To develop this argument, I identify current dominant approaches to establishing causality and discuss their methodological shortcomings and principal limitations (2). Based on this analysis, I discuss reasons why tracing influences of governance instruments through the complex science and higher education system to the researchers whose behaviour they are assumed to change is unlikely ever to be successful (3). I then successively narrow my argument. First, I suggest that for establishing causality with qualitative methods, we need to reverse our analytical strategy by tracing causal processes backwards from observable epistemic change and determining the causal role of governance in these processes (4). Second, I turn to one particular kind of change and ask how we can identify epistemic change (5). Some conclusions about consequences of the new approach for science policy studies can be drawn (6).

Have We Demonstrated that Governance Causes Change in the Conduct and Content of Research?

In this section, I identify two dominant approaches that are used in science studies for causally ascribing changes in the conduct and content of research to governance instruments. Instead of duplicating the reviews listed in the introduction, I distinguish studies according to their empirical approach to collecting evidence supporting causal claims and discuss typical or particularly influential examples. I begin with bibliometric studies that try to causally attribute changes in publication behaviour or publication performance to a particular change in governance by considering it as a ‘treatment’ which is followed by ‘effects’. A second type of study attempts to establish causality by asking participants about changes in their research. Although a growing number of studies employs a ‘mixed methods’—approach, most studies use only one approach for establishing causality. At the end of this section, I consider the ‘causality narrative’, which is unfounded in the light of the methodological problems.

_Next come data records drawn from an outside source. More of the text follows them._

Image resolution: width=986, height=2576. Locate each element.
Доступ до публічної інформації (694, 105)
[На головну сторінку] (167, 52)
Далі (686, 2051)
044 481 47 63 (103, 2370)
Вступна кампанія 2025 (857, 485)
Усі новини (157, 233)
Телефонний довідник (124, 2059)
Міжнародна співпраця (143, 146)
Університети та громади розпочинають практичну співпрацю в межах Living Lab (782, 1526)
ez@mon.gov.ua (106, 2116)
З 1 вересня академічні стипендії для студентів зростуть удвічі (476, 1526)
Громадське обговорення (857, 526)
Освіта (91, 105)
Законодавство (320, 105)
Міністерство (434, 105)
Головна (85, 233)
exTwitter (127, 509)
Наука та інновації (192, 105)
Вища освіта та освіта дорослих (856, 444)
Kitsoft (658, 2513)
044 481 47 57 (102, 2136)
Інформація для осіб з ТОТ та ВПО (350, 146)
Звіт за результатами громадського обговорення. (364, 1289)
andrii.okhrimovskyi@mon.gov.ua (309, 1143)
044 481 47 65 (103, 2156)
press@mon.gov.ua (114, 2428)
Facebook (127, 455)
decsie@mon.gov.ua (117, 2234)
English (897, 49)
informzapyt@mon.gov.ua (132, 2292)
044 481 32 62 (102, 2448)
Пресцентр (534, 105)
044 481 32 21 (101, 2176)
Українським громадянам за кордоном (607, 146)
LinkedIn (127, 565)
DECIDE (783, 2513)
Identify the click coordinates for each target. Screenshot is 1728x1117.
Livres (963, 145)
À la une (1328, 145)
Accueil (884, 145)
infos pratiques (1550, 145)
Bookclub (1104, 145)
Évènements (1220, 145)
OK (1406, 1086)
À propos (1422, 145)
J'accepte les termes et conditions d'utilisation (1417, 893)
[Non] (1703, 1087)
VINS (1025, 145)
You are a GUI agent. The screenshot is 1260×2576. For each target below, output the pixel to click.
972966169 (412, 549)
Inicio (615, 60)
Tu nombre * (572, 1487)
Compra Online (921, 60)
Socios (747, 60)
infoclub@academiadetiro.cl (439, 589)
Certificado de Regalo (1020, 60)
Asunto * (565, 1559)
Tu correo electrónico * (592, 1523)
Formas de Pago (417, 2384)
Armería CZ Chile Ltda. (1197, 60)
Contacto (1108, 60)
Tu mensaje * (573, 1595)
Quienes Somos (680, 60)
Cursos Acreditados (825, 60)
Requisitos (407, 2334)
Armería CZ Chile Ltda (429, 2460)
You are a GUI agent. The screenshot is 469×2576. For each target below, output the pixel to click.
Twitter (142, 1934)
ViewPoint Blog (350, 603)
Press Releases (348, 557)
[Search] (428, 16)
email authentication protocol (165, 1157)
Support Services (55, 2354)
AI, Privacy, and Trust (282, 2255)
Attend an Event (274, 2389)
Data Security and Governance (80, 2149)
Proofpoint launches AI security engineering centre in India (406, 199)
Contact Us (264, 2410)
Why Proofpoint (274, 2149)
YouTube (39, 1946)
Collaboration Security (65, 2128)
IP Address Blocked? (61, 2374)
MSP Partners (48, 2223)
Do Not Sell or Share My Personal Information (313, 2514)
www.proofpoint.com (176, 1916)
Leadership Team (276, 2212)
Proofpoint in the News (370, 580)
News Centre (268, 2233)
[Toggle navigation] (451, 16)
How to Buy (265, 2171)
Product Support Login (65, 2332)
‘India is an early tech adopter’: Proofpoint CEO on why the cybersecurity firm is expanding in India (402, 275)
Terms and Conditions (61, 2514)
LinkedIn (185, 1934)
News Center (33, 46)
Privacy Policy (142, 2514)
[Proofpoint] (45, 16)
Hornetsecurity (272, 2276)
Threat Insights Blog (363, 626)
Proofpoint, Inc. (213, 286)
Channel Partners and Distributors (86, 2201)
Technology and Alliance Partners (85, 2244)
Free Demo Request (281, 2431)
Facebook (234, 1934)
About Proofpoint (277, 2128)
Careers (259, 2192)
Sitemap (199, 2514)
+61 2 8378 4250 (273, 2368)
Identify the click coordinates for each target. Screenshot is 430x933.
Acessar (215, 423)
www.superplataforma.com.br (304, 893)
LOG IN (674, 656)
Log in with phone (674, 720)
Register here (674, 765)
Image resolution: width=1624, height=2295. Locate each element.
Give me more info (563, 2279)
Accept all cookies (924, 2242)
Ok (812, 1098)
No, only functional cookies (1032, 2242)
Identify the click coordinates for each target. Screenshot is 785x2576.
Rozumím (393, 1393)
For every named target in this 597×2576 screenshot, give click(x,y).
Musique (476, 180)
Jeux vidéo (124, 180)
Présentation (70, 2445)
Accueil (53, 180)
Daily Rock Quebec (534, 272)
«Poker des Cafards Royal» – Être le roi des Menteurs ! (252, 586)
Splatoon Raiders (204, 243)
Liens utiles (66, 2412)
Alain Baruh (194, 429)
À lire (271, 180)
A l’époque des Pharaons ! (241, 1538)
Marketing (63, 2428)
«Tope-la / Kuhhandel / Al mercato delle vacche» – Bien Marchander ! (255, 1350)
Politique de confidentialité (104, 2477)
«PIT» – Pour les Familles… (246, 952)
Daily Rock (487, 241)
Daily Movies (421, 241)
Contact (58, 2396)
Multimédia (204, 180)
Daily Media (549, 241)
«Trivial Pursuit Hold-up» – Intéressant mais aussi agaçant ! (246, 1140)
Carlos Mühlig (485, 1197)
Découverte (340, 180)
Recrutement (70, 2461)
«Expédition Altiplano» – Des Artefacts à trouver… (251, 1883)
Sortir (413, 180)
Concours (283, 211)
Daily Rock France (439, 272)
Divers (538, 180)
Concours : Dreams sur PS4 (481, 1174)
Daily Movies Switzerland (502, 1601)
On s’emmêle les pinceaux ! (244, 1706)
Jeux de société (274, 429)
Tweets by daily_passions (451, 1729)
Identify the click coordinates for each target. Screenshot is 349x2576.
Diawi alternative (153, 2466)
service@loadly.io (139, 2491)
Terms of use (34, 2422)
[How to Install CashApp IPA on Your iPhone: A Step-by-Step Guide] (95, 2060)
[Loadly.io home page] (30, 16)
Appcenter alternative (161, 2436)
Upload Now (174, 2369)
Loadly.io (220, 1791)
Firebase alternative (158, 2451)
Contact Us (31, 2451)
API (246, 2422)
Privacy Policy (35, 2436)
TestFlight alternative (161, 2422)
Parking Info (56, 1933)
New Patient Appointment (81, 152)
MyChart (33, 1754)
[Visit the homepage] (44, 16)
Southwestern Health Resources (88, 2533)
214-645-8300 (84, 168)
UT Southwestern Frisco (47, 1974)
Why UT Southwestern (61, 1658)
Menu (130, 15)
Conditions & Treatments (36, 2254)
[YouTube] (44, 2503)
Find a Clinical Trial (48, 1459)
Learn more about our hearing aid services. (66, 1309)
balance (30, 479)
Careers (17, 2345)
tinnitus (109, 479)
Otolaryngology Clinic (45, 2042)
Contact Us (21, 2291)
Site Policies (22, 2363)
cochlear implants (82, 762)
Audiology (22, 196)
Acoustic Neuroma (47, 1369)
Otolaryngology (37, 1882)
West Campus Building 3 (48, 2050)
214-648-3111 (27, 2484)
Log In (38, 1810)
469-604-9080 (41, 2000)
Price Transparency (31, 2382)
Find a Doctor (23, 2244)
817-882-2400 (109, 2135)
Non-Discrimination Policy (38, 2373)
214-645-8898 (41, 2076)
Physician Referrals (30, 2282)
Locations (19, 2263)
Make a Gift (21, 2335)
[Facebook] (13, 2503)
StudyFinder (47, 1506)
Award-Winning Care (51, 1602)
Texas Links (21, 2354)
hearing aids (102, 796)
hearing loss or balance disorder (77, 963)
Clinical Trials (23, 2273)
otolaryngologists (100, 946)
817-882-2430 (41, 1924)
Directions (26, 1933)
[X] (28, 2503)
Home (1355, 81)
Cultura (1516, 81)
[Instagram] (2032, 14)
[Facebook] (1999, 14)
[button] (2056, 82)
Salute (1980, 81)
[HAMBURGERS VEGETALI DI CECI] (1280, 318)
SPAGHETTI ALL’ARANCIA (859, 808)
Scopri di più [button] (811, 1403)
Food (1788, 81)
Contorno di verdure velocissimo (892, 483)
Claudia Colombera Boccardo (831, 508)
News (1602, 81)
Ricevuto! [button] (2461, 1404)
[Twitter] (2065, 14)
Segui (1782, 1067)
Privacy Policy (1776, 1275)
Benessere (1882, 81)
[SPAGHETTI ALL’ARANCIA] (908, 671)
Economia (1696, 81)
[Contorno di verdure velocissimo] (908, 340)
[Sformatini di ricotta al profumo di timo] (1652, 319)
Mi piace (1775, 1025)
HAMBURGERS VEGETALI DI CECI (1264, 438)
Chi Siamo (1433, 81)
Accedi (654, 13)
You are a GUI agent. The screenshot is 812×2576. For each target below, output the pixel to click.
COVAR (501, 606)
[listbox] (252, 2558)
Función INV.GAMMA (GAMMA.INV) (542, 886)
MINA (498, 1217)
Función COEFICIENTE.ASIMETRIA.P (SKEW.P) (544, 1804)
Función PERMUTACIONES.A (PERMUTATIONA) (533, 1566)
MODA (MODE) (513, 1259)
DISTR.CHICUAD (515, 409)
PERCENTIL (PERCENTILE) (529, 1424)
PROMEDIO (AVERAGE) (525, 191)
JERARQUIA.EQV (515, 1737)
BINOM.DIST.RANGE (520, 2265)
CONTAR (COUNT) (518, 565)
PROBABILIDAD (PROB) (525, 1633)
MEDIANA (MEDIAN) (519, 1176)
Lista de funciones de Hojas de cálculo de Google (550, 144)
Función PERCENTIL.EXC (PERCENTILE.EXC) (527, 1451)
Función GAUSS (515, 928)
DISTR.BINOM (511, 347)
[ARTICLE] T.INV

“Change after Treatment”—Bibliometric Studies of the Impact of Governance

Among the studies of effects of governance, one research tradition uses bibliometric methods to establish epistemic change on the country level, university level, or on the collective level of grant recipients. Bibliometric methods have three major advantages. They are unobtrusive, i.e., they do not require interactions with the units of analysis. They support the analysis of macro-level epistemic changes and of changes in researchers’ publication practices in national science systems. They can also be used to study research performance if it is validly reflected in publications or citations, a premise which is increasingly challenged.

Given this potential, bibliometric methods have so far been applied with a surprisingly narrow focus on publication behaviour, possibly because this is what most governance instruments under study target. Most studies include some aspect of research quality, e.g. by differentiating publications according to strata of journals or by including citation-based measures. To the extent to which these differences are assumed to reflect research performance, bibliometric studies address not only behavioural change but also epistemic change.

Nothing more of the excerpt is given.